• _完成下列任务_:
(A) 请用两句话概括这段节选。
(B) 从清单中摘出所有含有字符串"screenshot"的行，区分大小写。

━━━ 节选 ━━━

2022-09-02 15:07:08.813 ERROR 10024 --- [nio-8006-exec-1] o.h.i.ExceptionMapperStandardImpl : HHH000346: Error during managed flush [org.hibernate.exception.ConstraintViolationException: could not execute batch]
2022-09-02 15:07:08.821 ERROR 10024 --- [nio-8006-exec-1] o.a.c.c.C.[.[.[.[dispatcherServlet] : Servlet.service() for servlet [dispatcherServlet] in context with path [/demo] threw exception [Request processing failed; nested exception is org.springframework.dao.DataIntegrityViolationException: could not execute batch; SQL [insert into user_info (create_time, login_name, update_time, id) values (?, ?, ?, ?)]; constraint [user_info_login_name_idx]; nested exception is org.hibernate.exception.ConstraintViolationException: could not execute batch] with root cause
org.postgresql.util.PSQLException: ERROR: duplicate key value violates unique constraint "user_info_login_name_idx"
详细:Key (login_name)=(6666666666) already exists.
从日志分析并发执行流程如下:
1)线程1先开启了事务,随机休眠时间是3739毫秒;
2)线程2后开启事务,随机休眠时间是2067毫秒,所以线程2先拿到了锁并执行了写入,释放锁。
3)线程1拿到了锁,查不到线程2已经入库的数据,也执行了写入,导致数据库返回唯一约束冲突。
三、解决方案一
通常来说,还是建议将事务声明在锁内,例如下面图三所示。
图三
但是这个也不是绝对的最佳方案,例如加锁内的方法被使用的很多,锁向上移动改造的成本太高;或者由于加锁范围的扩大影响了服务性能,都不适合使用这种方案。
四、解决方案二
当分布式锁上移的方案不适合具体业务场景的时候,还可以使用事务传播模式为REQUIRES_NEW方案来实现。
图四
1.业务流程:
1)线程1执行方法A,获得事务版本号N;
2)线程2执行方法A,获取事务版本号N+1(此处事务版本号+1只是表示获得了更大的事务版本号);
3)线程2获得锁,执行方法B,获得方法B的事务版本号M,完成方法B后提交其事务,并释放锁;
4)线程2继续执行方法A;
5)线程1获得锁,执行方法B,获得方法B的事务版本号M+1,完成业务B后提交其事务,并释放锁;
6)线程2继续执行方法A。
2.缺点和解决办法:
1)这种方案要求锁内是独立的业务,可以单独保证数据一致性。另外,在外部事务后续还有业务代码要执行的场景中,要考虑处理外部事务回滚后,锁内业务的回滚处理。
2)spring-tx包中提供了事务同步管理器:TransactionSynchronizationManager,可以实现在使用加锁方法时注册一个同步事件来外部监听事务,当外面的事务发生完成会执行事件中的内容,我们就可以在这个里面做手动回滚。
TransactionSynchronizationManager.registerSynchronization(new TransactionSynchronization() {
@Override
public void afterCommit() {
}
@Override
public void afterCompletion(int status) {
}
});

━━━ 所给数据 ━━━

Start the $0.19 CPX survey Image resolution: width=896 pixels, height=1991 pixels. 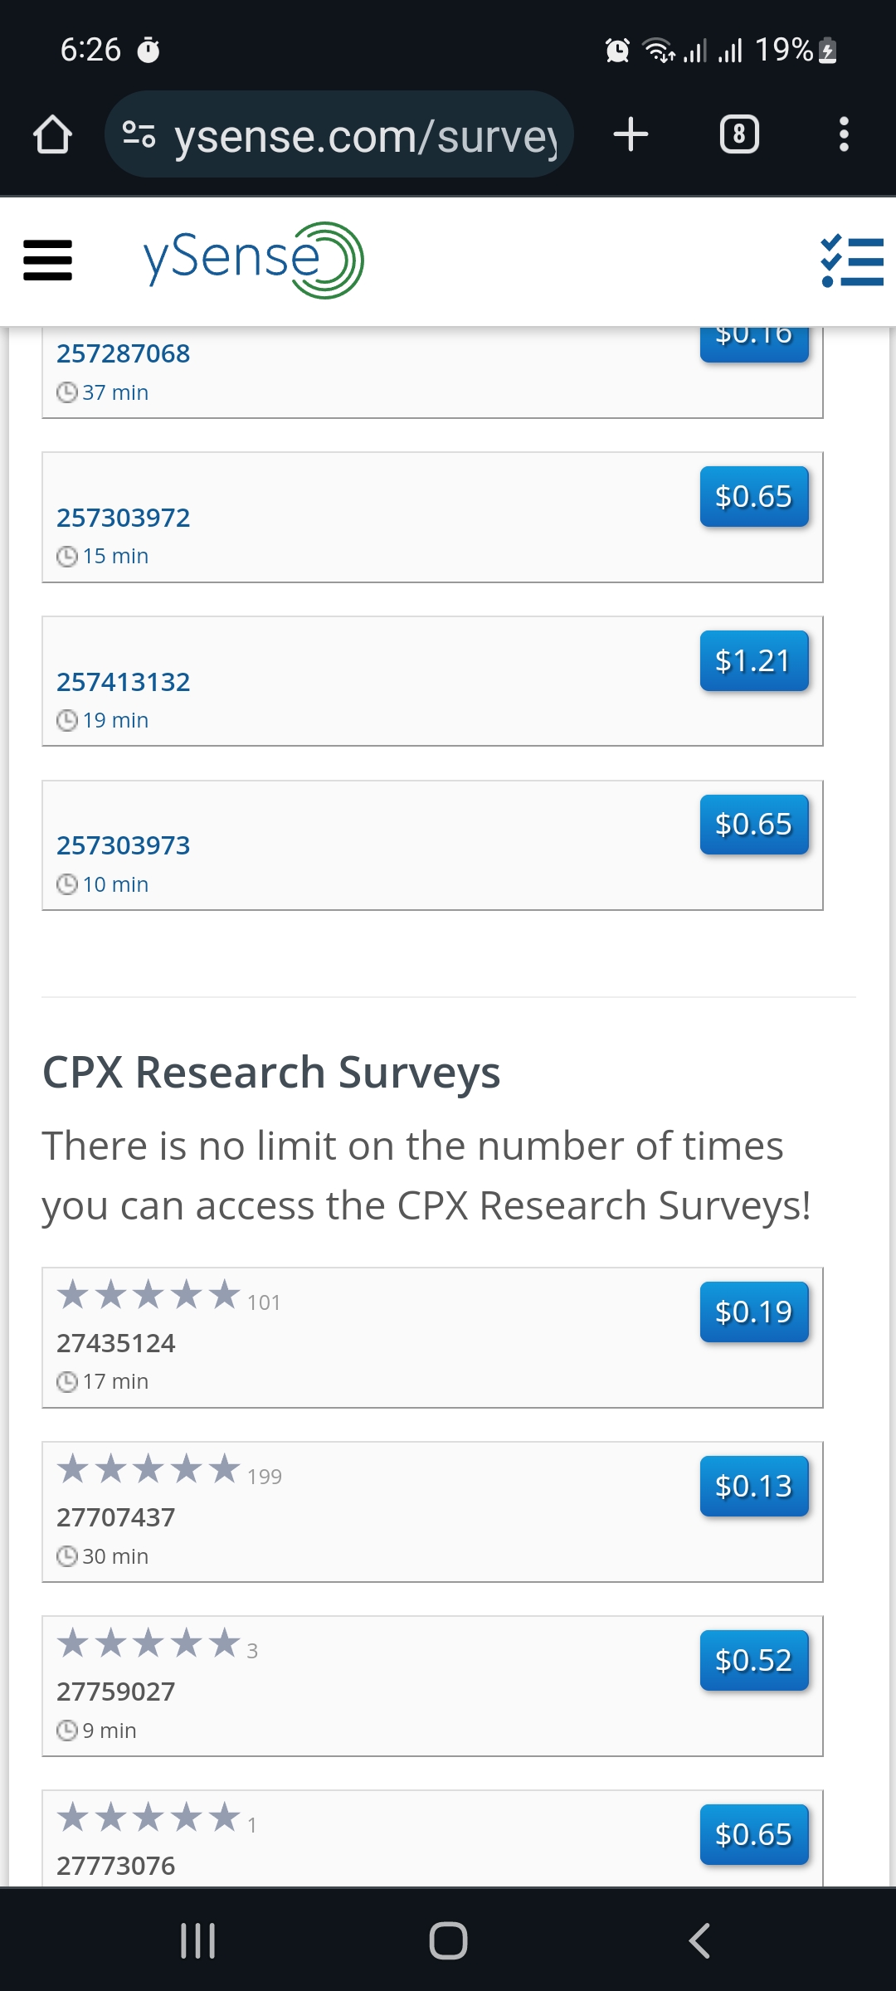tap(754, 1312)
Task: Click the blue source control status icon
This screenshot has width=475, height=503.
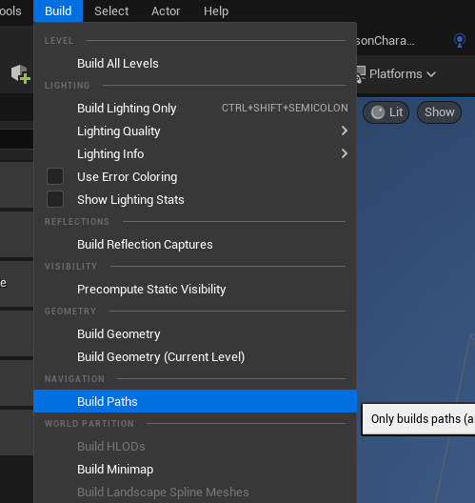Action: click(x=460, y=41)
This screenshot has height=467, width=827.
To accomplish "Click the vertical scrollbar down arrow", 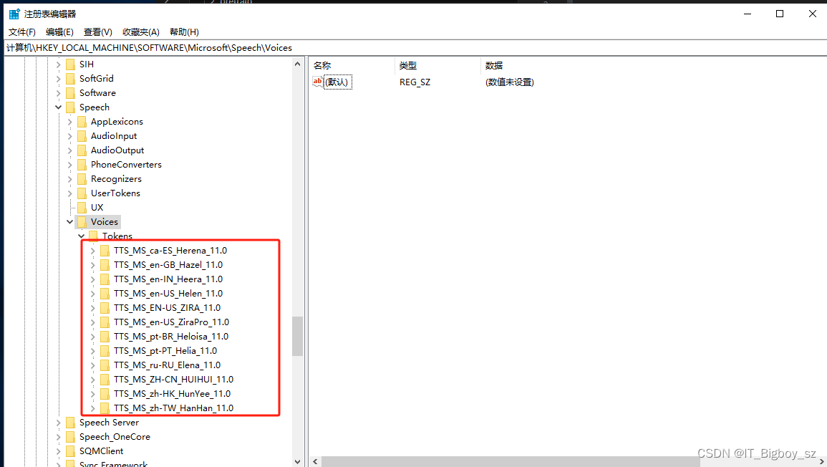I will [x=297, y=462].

━━━
━━━ 所给数据 ━━━

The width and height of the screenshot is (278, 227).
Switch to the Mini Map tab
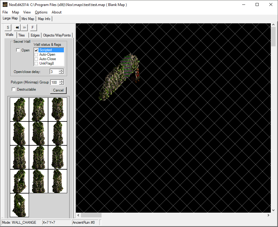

━━━

• _完整答案_:
(A) 并发执行时，线程2先拿到锁并写入数据，线程1随后拿到锁却查不到这条已入库的数据，也执行了写入，导致数据库报出违反唯一约束"user_info_login_name_idx"的错误。对此，节选给出两种解决方案：一是将事务声明在锁内；二是在锁上移不适合具体业务场景时，采用事务传播模式为REQUIRES_NEW的方案，并可借助TransactionSynchronizationManager注册同步事件，在外部事务完成后做手动回滚。

(B)
This screenshot has width=475, height=503.
This screenshot has height=467, width=827.
The width and height of the screenshot is (278, 227).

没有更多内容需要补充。